Thirty-four days passed with no word of Stephanie. Then, on Tuesday, November 18, 1997, a group of hunters wandering through a field discovered the partially clothed body of a young teenaged girl submerged in the pond. When investigators arrived at the scene, they found a pair of jeans and one shoe nearby.
The body was too decomposed to make visual identification possible. Greene County Sheriff’s Department detectives called all twenty-six families of missing girls to
inform them of their discovery, and to obtain dental records and refine any descriptions they had on file.

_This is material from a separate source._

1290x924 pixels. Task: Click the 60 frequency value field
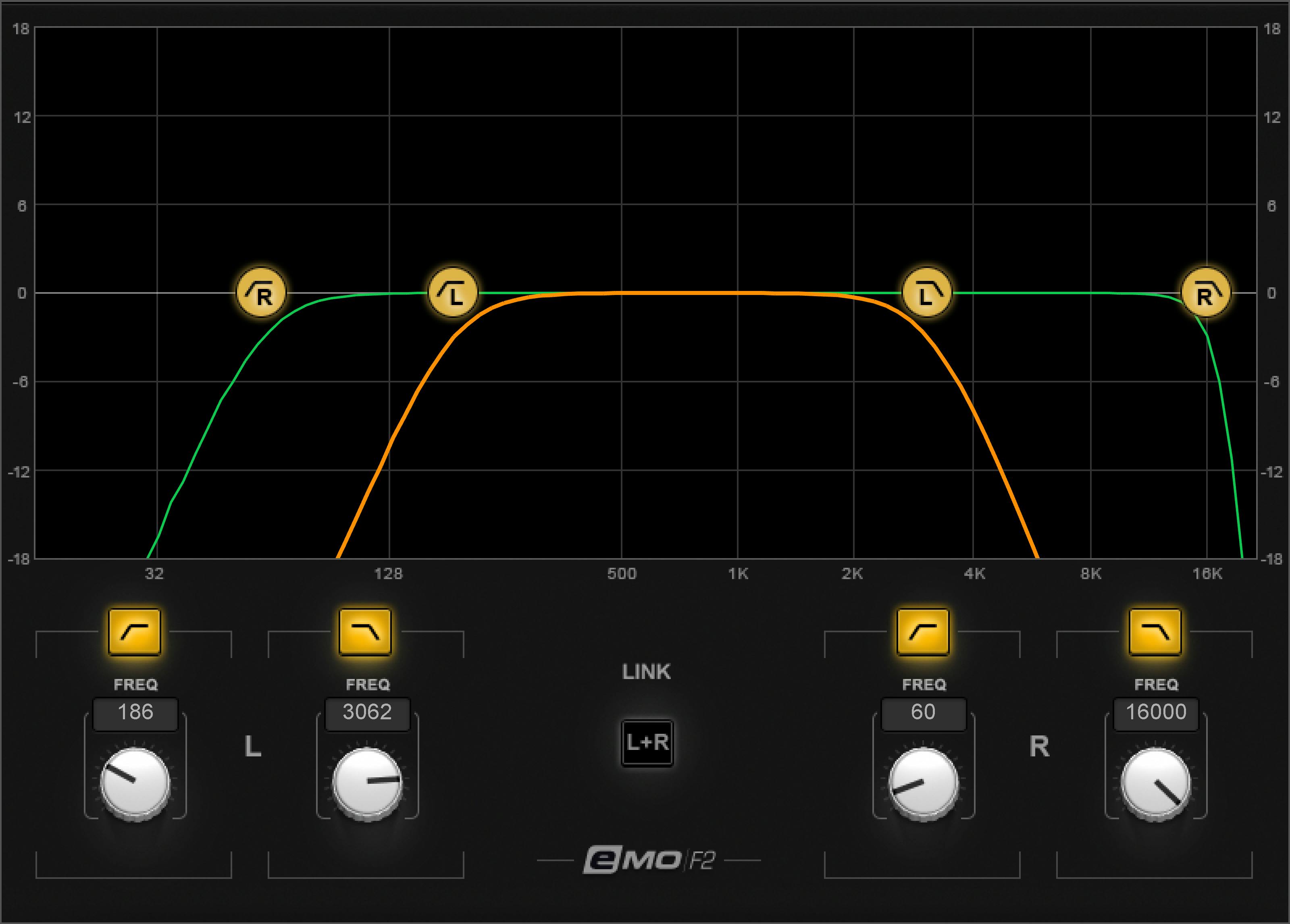[x=923, y=712]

LATE Wednesday, November 19, 1997, the unknown body had a name—Stephanie Mahaney. The Greene County Medical Examiner, James Spindler, identified her through her dental records and a birthmark on her right ear.
Information about her disappearance was sparse. Investigators received only fifteen calls reporting tips after the body was found—an all-time low. Twenty members of the Green County Sheriff’s Department and volunteer high school Explorer Scouts returned to the scene for a grid-by-grid search.
Wrapped up warmly against the cold and wind, they marched in a determined line, halting the moment someone shouted, “Stop!” Once the found item was bagged as possible evidence, the line moved forward.
On Christmas Eve, the results of the autopsy were made public. The decompression of the tissues in her throat showed that Stephanie had died of strangulation. Additionally, signs of trauma were noted on the face. Decomposition was too far advanced to determine whether or not a sexual assault had occurred.
A picture of Stephanie became a permanent fixture on the bulletin board of one detective, Jim Arnott. It was the only unsolved murder in twenty years or more in Greene County. He also carried a picture of her in his notebook and another in his car. He never stopped thinking about what had happened to Stephanie Mahaney.